Autant de catastrophes qui devraient s'intensifier au cours de la prochaine décennie, surtout si les émissions de gaz à effet de serre d'origine humaine se poursuivent au rythme actuel.

Infographie sur la part de population qui pourrait être menacée par des risques de forte chaleur en 2040, par pays et régions du monde.
Photo : AFP/VNA/CVN

"Ce n'est pas la nouvelle norme. C'est un prélude de ce qui va suivre", a averti Gavin Schmidt, directeur de l'institut des études spatiales au centre Goddard de la NASA.

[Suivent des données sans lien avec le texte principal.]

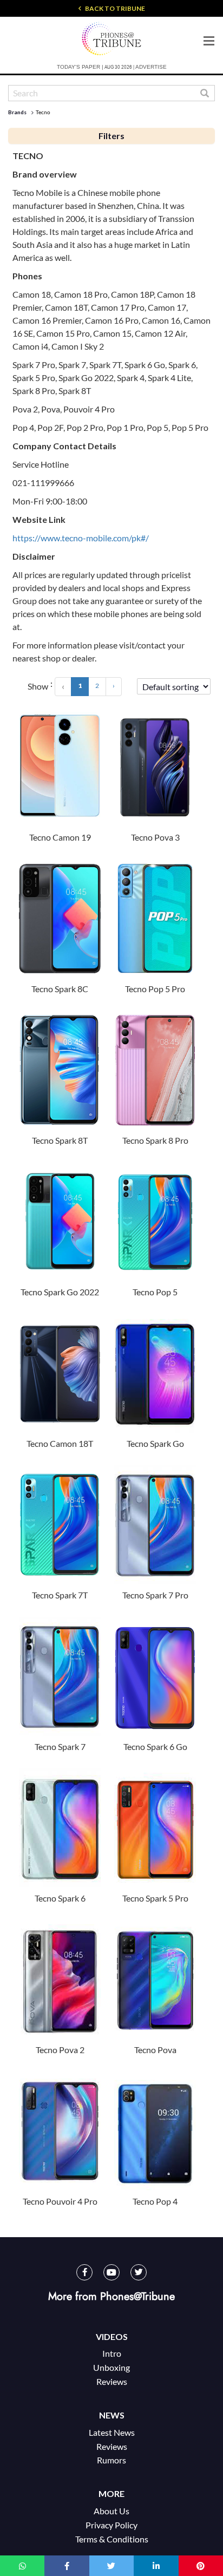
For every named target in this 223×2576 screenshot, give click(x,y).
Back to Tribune (114, 8)
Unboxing (111, 2367)
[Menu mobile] (209, 40)
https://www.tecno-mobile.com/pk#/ (80, 538)
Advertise (151, 67)
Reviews (111, 2381)
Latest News (112, 2432)
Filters (111, 135)
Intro (111, 2353)
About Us (111, 2511)
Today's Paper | (80, 67)
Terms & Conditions (111, 2539)
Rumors (111, 2460)
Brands (17, 112)
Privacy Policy (111, 2525)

L'année 2020 a terminé à 1,25°C au dessus de la période pré-industrielle, "et nous assistons déjà à des phénomènes météorologiques extrêmes sans précédent dans toutes les régions et sur tous les continents", a relevé le secrétaire général de l'ONU, Antonio Guterres.

Et d'alerter : "Nous nous acheminons vers une augmentation catastrophique de la température de 3 à 5 degrés au cours du XXIe siècle".

"Faire la paix avec la nature est la grande mission de notre siècle. Elle doit être la priorité absolue de chacun, partout dans le monde", a insisté le chef de l'ONU.

L'Accord de Paris vise à maintenir le réchauffement bien en dessous de +2°C, si possible +1,5°C. Selon l'OMM, il y a au moins une chance sur cinq que cette augmentation dépasse temporairement 1,5°C d'ici 2024.